## What to produce
Edit the rows starting with the line that contains "on grid-item-card-recharge: 一卡通充值." and going on through the line that contains "The image size is (729, 752).", swapping "coordinate pair" for "point" and leaving all else unchanged. Give back only those lines.

___

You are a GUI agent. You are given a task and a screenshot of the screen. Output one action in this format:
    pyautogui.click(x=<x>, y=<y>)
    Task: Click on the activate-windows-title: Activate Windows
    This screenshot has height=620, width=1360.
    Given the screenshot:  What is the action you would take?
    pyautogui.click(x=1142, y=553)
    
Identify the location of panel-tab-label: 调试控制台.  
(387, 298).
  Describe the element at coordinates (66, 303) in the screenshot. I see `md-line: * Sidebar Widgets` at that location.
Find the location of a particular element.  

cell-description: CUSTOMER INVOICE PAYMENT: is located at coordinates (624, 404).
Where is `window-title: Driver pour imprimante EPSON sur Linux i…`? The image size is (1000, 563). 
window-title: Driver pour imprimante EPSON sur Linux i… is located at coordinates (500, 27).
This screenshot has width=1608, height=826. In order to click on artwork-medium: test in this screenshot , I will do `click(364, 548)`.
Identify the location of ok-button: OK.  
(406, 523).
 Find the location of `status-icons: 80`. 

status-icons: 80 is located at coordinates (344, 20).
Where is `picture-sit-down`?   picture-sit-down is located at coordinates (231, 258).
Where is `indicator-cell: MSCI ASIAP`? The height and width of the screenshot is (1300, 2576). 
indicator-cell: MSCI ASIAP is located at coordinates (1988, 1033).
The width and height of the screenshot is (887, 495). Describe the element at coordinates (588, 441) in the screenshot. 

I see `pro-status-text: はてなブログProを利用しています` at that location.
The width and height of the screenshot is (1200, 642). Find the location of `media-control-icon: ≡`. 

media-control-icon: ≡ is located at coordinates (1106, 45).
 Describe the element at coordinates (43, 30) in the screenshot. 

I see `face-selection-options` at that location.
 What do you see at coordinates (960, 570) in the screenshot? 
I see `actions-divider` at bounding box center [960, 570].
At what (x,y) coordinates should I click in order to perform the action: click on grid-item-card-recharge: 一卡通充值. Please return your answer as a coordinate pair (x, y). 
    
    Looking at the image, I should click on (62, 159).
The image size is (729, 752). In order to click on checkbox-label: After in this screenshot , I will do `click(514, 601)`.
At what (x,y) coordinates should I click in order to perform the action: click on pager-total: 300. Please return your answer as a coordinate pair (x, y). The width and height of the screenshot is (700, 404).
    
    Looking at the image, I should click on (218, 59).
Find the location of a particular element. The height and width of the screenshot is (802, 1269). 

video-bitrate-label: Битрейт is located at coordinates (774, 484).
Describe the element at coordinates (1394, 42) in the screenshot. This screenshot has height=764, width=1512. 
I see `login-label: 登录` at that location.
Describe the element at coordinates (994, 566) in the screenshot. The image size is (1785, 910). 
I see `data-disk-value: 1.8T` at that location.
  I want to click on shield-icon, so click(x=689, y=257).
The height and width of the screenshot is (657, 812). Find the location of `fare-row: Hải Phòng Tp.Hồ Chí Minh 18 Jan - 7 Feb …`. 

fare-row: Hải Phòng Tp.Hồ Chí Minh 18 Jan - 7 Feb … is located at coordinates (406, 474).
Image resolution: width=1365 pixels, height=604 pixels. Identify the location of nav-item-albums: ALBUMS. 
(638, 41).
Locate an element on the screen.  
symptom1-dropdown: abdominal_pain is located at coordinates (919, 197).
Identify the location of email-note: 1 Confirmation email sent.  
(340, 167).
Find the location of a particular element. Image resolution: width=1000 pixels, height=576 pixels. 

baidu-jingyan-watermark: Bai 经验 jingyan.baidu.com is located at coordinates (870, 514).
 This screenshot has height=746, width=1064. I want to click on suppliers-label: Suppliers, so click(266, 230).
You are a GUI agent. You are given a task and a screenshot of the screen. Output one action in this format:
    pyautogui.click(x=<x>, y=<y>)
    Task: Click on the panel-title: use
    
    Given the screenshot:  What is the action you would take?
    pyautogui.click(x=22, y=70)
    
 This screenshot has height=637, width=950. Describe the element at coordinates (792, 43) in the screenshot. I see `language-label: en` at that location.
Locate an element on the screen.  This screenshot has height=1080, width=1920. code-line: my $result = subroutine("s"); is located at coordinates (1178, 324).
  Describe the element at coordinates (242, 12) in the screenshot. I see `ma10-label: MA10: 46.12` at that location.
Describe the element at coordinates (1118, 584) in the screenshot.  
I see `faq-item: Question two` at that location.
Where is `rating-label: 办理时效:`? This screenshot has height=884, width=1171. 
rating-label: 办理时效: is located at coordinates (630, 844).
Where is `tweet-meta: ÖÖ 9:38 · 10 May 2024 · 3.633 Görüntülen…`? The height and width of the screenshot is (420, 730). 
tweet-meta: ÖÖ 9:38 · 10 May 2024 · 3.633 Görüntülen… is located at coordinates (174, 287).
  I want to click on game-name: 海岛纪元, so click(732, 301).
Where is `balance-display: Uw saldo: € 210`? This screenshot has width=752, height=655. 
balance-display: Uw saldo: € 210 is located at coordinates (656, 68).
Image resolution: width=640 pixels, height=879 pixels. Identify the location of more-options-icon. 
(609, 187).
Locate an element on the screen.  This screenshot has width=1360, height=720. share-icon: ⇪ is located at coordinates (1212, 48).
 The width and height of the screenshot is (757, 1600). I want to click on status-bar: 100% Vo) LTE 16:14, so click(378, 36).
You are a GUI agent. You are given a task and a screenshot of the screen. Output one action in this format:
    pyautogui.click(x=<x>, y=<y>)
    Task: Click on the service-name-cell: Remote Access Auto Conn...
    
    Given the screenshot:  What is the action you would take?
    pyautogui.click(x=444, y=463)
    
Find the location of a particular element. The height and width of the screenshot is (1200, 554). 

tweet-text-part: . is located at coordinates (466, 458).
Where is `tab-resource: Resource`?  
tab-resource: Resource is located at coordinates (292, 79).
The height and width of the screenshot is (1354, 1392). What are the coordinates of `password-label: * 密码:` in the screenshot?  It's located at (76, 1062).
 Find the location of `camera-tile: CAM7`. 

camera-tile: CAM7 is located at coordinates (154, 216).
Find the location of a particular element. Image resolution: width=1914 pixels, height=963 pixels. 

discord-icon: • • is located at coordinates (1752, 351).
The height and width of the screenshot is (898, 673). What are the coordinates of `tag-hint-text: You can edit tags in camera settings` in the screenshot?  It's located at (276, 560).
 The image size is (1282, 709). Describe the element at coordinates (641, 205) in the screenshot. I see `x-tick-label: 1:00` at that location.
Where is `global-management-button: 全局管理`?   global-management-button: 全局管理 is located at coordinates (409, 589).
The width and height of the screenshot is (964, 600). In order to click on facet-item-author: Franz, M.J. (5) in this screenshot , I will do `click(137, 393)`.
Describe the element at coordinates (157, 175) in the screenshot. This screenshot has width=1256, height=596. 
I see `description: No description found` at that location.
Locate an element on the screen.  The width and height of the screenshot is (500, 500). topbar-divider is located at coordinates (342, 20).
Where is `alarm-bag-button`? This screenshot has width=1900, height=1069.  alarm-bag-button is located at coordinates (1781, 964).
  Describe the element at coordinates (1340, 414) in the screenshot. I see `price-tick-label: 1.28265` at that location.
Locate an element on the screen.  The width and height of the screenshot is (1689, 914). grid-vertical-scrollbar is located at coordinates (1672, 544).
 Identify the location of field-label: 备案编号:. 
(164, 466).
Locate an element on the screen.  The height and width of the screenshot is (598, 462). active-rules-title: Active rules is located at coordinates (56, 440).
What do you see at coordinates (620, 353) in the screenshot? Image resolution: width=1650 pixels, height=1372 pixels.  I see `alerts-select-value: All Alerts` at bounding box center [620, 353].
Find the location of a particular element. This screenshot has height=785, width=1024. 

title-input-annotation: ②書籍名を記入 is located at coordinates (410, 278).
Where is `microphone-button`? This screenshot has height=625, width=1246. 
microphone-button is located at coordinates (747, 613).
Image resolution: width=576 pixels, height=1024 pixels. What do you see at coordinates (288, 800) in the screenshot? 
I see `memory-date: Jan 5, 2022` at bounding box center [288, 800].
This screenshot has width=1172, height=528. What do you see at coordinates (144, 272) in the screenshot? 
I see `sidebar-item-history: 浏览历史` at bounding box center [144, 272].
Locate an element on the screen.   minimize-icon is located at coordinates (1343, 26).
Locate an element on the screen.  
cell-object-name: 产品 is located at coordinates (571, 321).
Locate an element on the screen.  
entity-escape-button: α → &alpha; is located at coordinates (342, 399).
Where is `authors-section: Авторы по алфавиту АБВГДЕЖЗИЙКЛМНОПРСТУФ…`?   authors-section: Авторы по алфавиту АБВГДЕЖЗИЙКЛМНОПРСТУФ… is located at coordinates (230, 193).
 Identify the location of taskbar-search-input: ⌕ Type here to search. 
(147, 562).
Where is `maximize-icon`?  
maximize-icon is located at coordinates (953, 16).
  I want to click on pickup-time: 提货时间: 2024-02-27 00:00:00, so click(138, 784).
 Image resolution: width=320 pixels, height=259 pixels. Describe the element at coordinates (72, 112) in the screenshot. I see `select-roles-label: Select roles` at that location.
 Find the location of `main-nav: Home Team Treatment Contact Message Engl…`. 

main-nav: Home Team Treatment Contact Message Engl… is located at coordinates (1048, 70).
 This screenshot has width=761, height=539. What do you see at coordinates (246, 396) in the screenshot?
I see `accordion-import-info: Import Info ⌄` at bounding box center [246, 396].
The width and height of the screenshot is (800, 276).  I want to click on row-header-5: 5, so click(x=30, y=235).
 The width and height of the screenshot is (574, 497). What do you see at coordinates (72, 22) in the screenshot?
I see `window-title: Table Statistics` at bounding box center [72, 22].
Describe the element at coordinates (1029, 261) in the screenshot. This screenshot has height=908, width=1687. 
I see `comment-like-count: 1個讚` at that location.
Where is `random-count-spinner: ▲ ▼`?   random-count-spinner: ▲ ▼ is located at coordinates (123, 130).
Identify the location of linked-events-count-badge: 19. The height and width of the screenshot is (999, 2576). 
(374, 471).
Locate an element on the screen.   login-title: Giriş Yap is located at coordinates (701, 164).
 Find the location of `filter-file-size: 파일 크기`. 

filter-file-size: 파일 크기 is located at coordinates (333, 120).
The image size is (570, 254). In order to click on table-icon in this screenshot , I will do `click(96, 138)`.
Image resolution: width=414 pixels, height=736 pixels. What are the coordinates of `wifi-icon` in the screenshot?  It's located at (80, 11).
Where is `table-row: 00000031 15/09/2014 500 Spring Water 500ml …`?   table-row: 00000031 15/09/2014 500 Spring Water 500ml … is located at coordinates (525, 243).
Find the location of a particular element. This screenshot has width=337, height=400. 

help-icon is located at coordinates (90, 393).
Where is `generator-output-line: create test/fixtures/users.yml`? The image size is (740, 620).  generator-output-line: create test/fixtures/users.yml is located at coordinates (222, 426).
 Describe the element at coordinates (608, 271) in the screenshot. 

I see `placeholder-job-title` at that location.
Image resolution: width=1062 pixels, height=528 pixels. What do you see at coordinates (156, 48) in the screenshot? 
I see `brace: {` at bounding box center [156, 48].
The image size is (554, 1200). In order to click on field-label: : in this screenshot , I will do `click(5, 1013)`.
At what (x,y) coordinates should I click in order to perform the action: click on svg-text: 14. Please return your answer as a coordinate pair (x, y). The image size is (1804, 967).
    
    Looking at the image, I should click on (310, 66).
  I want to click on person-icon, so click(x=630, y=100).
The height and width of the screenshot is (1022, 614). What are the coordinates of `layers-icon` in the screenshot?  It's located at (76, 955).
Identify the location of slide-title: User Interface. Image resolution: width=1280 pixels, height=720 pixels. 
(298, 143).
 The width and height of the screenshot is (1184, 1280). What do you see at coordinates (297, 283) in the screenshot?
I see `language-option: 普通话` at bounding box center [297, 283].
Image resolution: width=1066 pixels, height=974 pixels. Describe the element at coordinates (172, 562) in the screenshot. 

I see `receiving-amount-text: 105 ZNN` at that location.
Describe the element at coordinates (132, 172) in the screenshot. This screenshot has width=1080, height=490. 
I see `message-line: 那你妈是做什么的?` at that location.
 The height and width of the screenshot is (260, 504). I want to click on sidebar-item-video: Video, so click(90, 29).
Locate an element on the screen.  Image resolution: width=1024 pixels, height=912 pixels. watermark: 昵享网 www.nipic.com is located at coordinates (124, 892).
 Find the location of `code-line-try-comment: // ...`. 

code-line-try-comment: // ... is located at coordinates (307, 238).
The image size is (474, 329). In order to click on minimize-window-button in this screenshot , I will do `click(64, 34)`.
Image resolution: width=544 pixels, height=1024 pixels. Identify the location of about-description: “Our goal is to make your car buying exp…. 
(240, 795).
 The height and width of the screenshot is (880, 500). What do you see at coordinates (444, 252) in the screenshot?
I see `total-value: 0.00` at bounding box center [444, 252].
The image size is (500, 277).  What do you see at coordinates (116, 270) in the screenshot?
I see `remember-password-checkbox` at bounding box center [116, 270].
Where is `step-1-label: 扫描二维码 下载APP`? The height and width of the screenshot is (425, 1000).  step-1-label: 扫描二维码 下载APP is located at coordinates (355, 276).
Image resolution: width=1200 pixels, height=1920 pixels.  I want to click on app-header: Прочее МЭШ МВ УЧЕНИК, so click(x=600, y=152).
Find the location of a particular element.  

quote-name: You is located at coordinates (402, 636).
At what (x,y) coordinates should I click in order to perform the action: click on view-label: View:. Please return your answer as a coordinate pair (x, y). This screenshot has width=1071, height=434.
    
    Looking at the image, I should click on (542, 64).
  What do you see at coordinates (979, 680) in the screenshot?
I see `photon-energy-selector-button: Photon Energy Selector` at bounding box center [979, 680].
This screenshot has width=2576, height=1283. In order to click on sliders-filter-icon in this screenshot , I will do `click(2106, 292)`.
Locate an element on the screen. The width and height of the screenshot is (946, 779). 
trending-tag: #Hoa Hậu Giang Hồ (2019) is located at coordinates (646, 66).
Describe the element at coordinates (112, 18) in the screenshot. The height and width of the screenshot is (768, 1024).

___

## Exercise output
At what (x,y) coordinates should I click in order to perform the action: click on grid-item-card-recharge: 一卡通充值. Please return your answer as a point (x, y). 
    
    Looking at the image, I should click on (62, 159).
The image size is (729, 752). In order to click on checkbox-label: After in this screenshot , I will do `click(514, 601)`.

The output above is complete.